What you will do - Reproduce every entry in the listing without alteration.
-*-
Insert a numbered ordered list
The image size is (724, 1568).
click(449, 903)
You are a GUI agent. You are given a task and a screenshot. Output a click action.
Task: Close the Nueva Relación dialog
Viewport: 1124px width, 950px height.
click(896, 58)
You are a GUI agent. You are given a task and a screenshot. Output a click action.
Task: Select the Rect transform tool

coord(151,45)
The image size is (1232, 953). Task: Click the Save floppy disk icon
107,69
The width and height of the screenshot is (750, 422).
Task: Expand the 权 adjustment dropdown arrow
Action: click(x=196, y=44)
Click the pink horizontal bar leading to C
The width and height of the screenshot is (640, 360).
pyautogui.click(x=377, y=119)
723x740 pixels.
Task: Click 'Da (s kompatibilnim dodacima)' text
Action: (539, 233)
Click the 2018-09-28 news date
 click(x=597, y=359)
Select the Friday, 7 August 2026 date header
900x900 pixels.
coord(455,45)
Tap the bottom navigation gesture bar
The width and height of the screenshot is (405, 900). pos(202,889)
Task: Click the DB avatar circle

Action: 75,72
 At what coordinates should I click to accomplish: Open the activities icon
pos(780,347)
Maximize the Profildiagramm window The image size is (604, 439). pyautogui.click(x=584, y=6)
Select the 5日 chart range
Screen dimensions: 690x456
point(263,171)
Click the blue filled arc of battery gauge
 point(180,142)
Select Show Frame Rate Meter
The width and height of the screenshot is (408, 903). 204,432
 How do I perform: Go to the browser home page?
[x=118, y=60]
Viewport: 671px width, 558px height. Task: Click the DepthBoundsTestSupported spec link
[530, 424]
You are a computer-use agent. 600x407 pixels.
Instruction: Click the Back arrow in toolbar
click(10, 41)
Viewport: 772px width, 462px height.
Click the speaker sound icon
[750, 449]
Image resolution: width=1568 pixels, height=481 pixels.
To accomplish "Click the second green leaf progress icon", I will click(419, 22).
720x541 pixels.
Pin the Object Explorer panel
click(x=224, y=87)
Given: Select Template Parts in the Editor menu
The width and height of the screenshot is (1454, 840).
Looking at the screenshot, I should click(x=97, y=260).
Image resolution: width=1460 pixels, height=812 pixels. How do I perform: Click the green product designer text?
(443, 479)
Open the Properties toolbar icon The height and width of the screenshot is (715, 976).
-*-
Response to the exercise -
Insert a numbered ordered list
The image size is (724, 1568).
click(449, 903)
You are a GUI agent. You are given a task and a screenshot. Output a click action.
Task: Close the Nueva Relación dialog
Viewport: 1124px width, 950px height.
click(896, 58)
You are a GUI agent. You are given a task and a screenshot. Output a click action.
Task: Select the Rect transform tool

coord(151,45)
The image size is (1232, 953). Task: Click the Save floppy disk icon
107,69
The width and height of the screenshot is (750, 422).
Task: Expand the 权 adjustment dropdown arrow
Action: click(x=196, y=44)
Click the pink horizontal bar leading to C
The width and height of the screenshot is (640, 360).
pyautogui.click(x=377, y=119)
723x740 pixels.
Task: Click 'Da (s kompatibilnim dodacima)' text
Action: (539, 233)
Click the 2018-09-28 news date
 click(x=597, y=359)
Select the Friday, 7 August 2026 date header
900x900 pixels.
coord(455,45)
Tap the bottom navigation gesture bar
The width and height of the screenshot is (405, 900). pos(202,889)
Task: Click the DB avatar circle

Action: 75,72
 At what coordinates should I click to accomplish: Open the activities icon
pos(780,347)
Maximize the Profildiagramm window The image size is (604, 439). pyautogui.click(x=584, y=6)
Select the 5日 chart range
Screen dimensions: 690x456
point(263,171)
Click the blue filled arc of battery gauge
 point(180,142)
Select Show Frame Rate Meter
The width and height of the screenshot is (408, 903). 204,432
 How do I perform: Go to the browser home page?
[x=118, y=60]
Viewport: 671px width, 558px height. Task: Click the DepthBoundsTestSupported spec link
[530, 424]
You are a computer-use agent. 600x407 pixels.
Instruction: Click the Back arrow in toolbar
click(10, 41)
Viewport: 772px width, 462px height.
Click the speaker sound icon
[750, 449]
Image resolution: width=1568 pixels, height=481 pixels.
To accomplish "Click the second green leaf progress icon", I will click(419, 22).
720x541 pixels.
Pin the Object Explorer panel
click(x=224, y=87)
Given: Select Template Parts in the Editor menu
The width and height of the screenshot is (1454, 840).
Looking at the screenshot, I should click(x=97, y=260).
Image resolution: width=1460 pixels, height=812 pixels. How do I perform: Click the green product designer text?
(443, 479)
Open the Properties toolbar icon The height and width of the screenshot is (715, 976).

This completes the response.